Dans les pays protestans, la critique avait pu s’introduire. Spinosa avait ouvert la voie ; d’autres y ont marché plus ou moins librement, et ont étudié la Bible comme on doit étudier tous les livres. La tradition en a été infirmée, et en grande partie abandonnée. Pour reconnaître à quel point on en est arrivé aujourd’hui, il suffit de consulter la Bible de M. Edouard Reuss, dont M. Renan écrivait, dans un Rapport à la Société asiatique (1877), qu’elle présente « à peu près les derniers résultats de la critique et de l’exégèse. » On y voit quelles libertés la science maintenant peut prendre avec la tradition. Spinosa avait attribué à Esdras, d’après un témoignage de Tertullien[1], la composition du Pentatenque ; M. Reuss en fait descendre un siècle plus bas la rédaction définitive[2]. Et pour ce qui est des Psaumes, il ne craint pas de reporter ces prétendus chants de David jusqu’à l’époque des Asmonées, c’est-à-dire jusqu’à la fin du IIe siècle avant notre ère, et il croit pouvoir ajouter qu’on en trouverait difficilement dans le nombre qui pussent contredire cette hypothèse.

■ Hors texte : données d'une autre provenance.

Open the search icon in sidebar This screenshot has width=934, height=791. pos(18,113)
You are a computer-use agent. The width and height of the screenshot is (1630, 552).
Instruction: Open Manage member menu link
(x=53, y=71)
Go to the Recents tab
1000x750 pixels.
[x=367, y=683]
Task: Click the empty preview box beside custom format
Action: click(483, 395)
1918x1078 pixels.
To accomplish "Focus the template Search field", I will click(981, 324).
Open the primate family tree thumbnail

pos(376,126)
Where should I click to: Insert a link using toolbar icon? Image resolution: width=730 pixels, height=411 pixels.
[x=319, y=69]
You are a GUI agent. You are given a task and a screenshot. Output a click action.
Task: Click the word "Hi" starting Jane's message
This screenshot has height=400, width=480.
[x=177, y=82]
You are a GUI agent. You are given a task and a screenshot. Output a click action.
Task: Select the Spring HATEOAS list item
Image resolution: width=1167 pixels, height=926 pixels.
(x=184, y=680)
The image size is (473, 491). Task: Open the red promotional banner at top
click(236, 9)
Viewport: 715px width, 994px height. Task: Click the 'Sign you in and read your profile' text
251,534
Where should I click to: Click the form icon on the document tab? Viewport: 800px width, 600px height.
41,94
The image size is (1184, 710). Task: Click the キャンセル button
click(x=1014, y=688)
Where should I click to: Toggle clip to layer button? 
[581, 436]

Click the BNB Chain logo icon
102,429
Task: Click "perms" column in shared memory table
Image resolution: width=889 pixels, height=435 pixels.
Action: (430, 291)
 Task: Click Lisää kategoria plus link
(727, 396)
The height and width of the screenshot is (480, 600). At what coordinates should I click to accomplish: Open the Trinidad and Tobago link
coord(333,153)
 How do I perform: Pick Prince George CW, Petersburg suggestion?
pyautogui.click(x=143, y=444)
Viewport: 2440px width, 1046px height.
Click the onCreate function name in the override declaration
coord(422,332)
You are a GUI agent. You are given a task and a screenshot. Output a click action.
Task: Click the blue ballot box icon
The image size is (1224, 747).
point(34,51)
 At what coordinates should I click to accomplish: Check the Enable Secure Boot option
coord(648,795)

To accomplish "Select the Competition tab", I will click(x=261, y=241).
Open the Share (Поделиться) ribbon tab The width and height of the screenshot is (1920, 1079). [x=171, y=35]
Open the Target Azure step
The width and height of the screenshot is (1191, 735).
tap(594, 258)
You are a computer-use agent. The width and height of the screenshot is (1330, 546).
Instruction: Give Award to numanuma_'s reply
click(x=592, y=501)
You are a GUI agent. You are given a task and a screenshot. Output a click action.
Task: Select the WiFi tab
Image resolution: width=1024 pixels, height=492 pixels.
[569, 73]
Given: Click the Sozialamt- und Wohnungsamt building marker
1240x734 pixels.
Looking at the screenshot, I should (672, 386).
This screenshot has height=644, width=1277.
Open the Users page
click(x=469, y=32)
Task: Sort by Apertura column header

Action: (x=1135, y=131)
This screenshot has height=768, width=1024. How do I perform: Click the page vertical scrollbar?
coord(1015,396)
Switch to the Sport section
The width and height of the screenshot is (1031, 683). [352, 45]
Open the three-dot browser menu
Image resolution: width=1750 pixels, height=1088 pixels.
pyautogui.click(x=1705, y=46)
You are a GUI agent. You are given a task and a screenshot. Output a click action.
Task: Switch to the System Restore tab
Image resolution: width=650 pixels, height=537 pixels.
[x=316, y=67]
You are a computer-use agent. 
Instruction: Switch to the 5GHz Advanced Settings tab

Mais, par une exception bien faite pour étonner, cette hardiesse, qui dérange si résolument, sur tant de points si importans, les idées longtemps reçues, s’arrête devant les Prophètes. La tradition qui les fait remonter jusqu’au VIIIe siècle avant notre ère, ou tout au moins au VIIe ou au Vie, a été acceptée de tous. Ni M. Reuss, ni personne, à ma connaissance, ne s’est écarté là-dessus de la tradition ; et Isaïe, par exemple, continue d’être regardé par tout le monde comme un contemporain de Salmanasar.

Cependant un critique français, en 1877, conçut à ce sujet un doute. Ce critique n’était pas un hébraïsant, mais il avait lu attentivement les Prophètes, en s’aidant de toutes les ressources que les hébraïsans fournissent pour cette étude aux profanes. Et ces ressources sont considérables, car les textes bibliques sont d’abord peu volumineux, et ces textes étant sacrés, il ne s’y trouve pas une phrase, il faut même dire pas un mot, qui n’ait été commenté de manière à en permettre à tout lecteur intelligent l’interprétation parfaite. Cette lecture l’amena à reconnaître que la tradition n’était qu’une erreur, et que les livres prophétiques, loin d’avoir la haute antiquité qu’on leur attribuait, n’avaient été écrits qu’à la fin du IIe siècle avant notre ère. C’est ce qu’il exposa d’abord dans la Revue politique et littéraire, puis dans le Christianisme et ses origines, tome III, 1878.

  1. De cultu feminarum, 1-3.
  2. Introduction au Pentateuque, p. 261.